The Need for Speed
In high-volume production, cost-effective gaging depends on how fast you make measurements and interpret the results. Here’s one approach that might meet the needs of your operation.
In a high-volume production environment, the cost of gaging is related to the speed with which measurements can be made and how fast results can be interpreted. Let’s look at one example, compare several approaches and see which one may be the most productive.
A common task in manufacturing engine blocks is measuring the diameters of crank, cam and counter-balance bores. These are a bit unusual in that they tend to have tight tolerances and interrupted surfaces, and, depending on the size of the block, they can be fairly deep.
We’ll use air gaging for our comparison, as it has always been a popular and successful way to make these engine block diameter checks. Air gaging has many advantages for inspection tasks. It is quick and easy to use, requiring little skill on the part of the operator. It is highly adaptable to measuring these special features for dimensional tolerances. And as a non-contact form of measurement (in the sense that there are no hard contacts), air gaging is useful for measuring the bores even though there might be slight traces of dirt or coolant on them because the air pressure will tend to clear away such debris.
Let’s start at the most basic air plug and work our way up the productivity ladder.
A cam bore consists of a number of identical bores spaced through an engine block with large gaps in between. Often the bores are not only measured for diameter, but are also explored for “out of roundness” by taking two diameter checks 90 degrees apart from each other.

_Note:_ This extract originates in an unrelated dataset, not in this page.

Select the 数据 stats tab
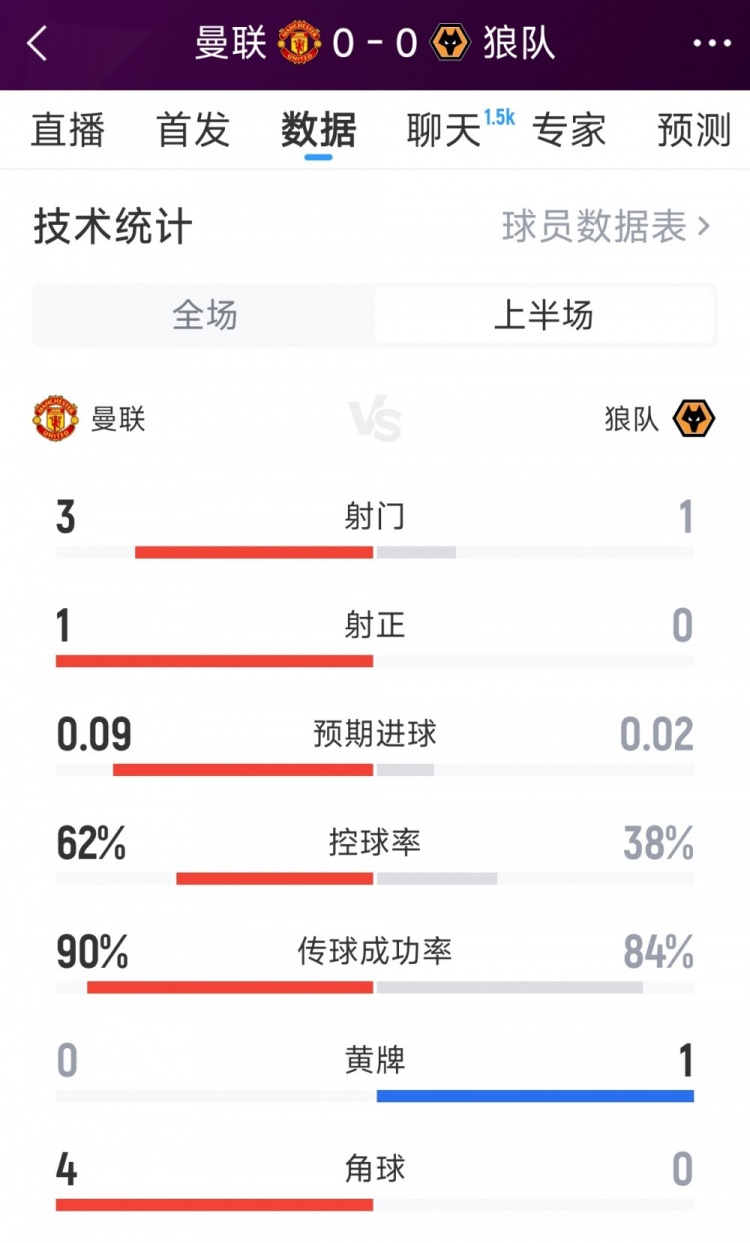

The simplest air gage check could be a standard two-jet, single-circuit air plug on a long handle that would enable it to be passed from bore to bore. This seems pretty reasonable and would do a perfectly fine job on the diameter check. But from the operator’s point of view, it may not be the fastest or most easy to use. While air plugs tend to have lead-in angles built into the front of the plug to enable easier entry into the bore, the operator still has to make the effort to align the plug to the bore. This is fine when the bore is in front of the operator, but if the bore is buried 18 inches deep in the body of a block, it’s not so simple. So in the end, the operator’s routine is to: align plug to bore, measure one diameter, rotate the plug 90 degrees, measure the second diameter, then repeat four more times. A pretty slow process, but in terms of the air plug, it is the least costly method.
An air plug modification that can make the task easier and faster is to lengthen the body of the air plug so that it spans two bores simultaneously but still measures the one diameter. With this type of plug, the operator has only one alignment to do, and from then on, the plug is aligned for all bores. The process is: measure one bore, rotate, measure and push through without the need to realign. This saves valuable seconds in a critical manufacturing process when speed is important.

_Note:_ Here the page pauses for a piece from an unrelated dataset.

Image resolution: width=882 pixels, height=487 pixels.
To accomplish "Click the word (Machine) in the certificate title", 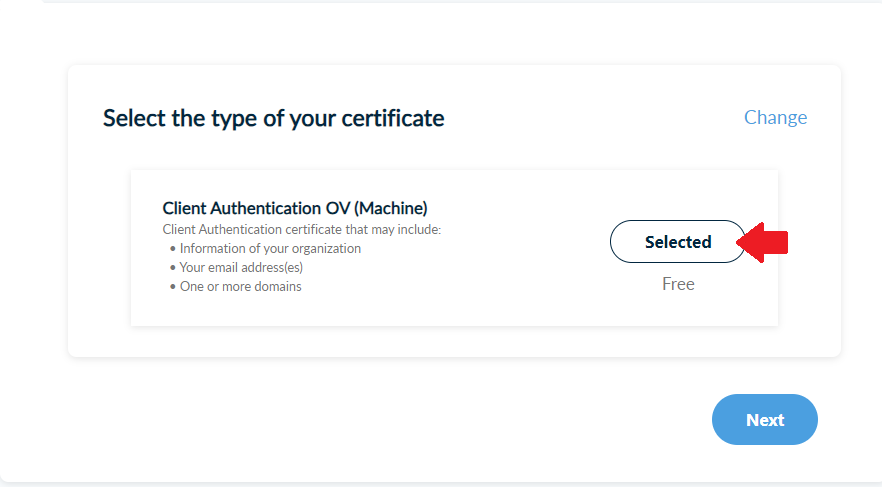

One of the great things about air tooling is its ability to include multiple jets on a single plug, allowing multiple diameters to be measured at once. The next logical step up in productivity would be to measure two diameters at the same time, but opposed at 90 degrees to each other. With a display system that shows both diameters simultaneously, the operator would simply enter the first bore, position it to the correct depth and read both values. This would be repeated four times, in effect cutting the measuring time in half.
But there is one more modification to check the bores more efficiently. This enables you to do it all at the same time in one measurement shot. This involves making a special air plug with five levels of two air circuits at each diameter. This is an easy task for air tooling, but on the instrumentation side, the air-to-electronic convertors are a bit pricey. Yet in terms of efficiency and ease of use by the operator, nothing is easier. The 10-circuit plug inserts into the bore, all diameters and runout conditions are measured simultaneously, and the operator gets an instant pass or fail indication on the part.
So which method best meets the needs of your operation? Certainly the most complex—and expensive—solution is going to be the most efficient. But is it also likely to be the most
cost effective? Taking a measuring cycle from 60 seconds down to less than 10 is a significant savings in terms of cost and ease of use by the operator. Whether that is a plus for you depends on how you define “high volume production.”